Moody's said Friday that it may downgrade Italy's debt, thanks to "fragile market sentiment" for deeply indebted European governments. It is the first downgrade warning for one of the stronger European economies since the Greek debt crisis flared up this spring.
The rating agency said that as investors grow more risk averse, Italy -- currently rated Aa2, the second-highest rating -- may be unable to sell bonds without offering higher interest rates.
Italian 10-year bonds recently yielded around 4.8%. That is below the 5.6% that Spanish bonds have been trading at lately but up a full point from the Italian rate last fall, when investors were flooding into government bonds amid the latest deflation scare.
Moody's didn't say how high it thought those rates might go, but it said there is a risk that government bond yields in heavily indebted economies could rise substantially depending on how European policymakers handle the debt crisis.
The continued stability of market demand for Italy's debt is uncertain at current yields. Although future policy actions within the euro area could reduce investors' concerns and stabilize funding costs, the opposite is also possible. In any event, going forward, investors appear likely to differentiate more among euro area sovereign borrowers than they did prior to the financial crisis, to the disadvantage of euro area countries with higher-than-average debt burdens, like Italy.
While Italy has so far mostly managed to avoid being dragged into comparisons with weaker states such as Portugal and Ireland, its low productivity and rigid labor markets will make growing out of its debt problem difficult, Moody's said.
Italy's gross government debt is on track to hit 114% by year-end, the International Monetary Fund estimates. A widely cited paper by economists Ken Rogoff and Carmen Reinhart says countries with a ratio above 90% tend to grow more slowly.
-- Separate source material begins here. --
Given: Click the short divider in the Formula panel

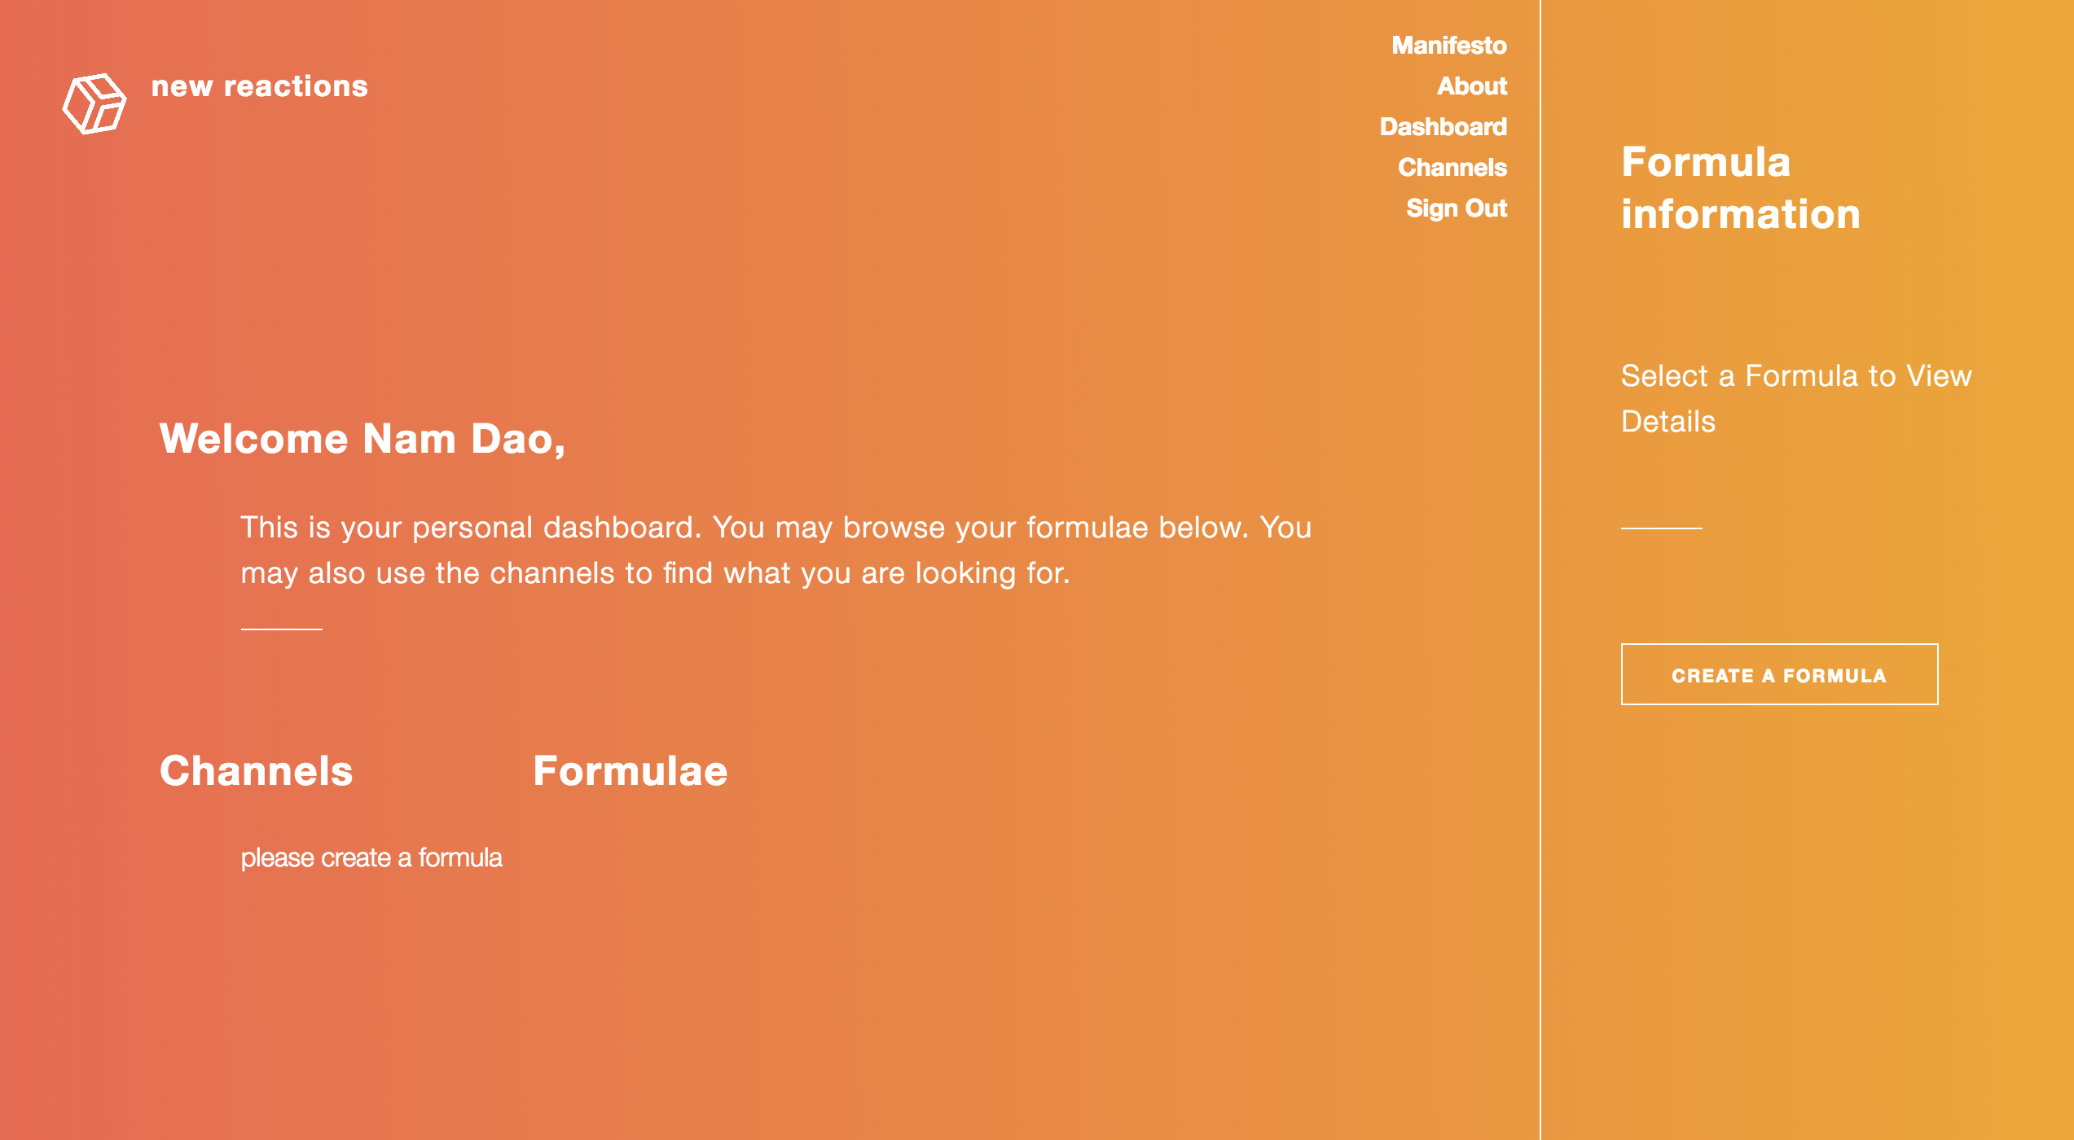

That slow growth could complicate things for Italy, Moody's said, despite the fact that the Italian government is one of the few in the developed world that is running a primary budget surplus – that is, taking in more money than it spends, excluding interest payments.
Italy has so far only recovered a fraction of the nearly seven percentage points in GDP that it lost during the global crisis, despite low interest rates, which are likely to rise in the medium term. Growth prospects for the Italian economy in the coming years will be a crucial factor that will determine the government's revenues and the achievement of fiscal consolidation targets.
So on a day when the Greek crisis finally cools off a few degrees, we learn that a much bigger debt pot may start soon start boiling. It figures to be a hot summer, to say the least.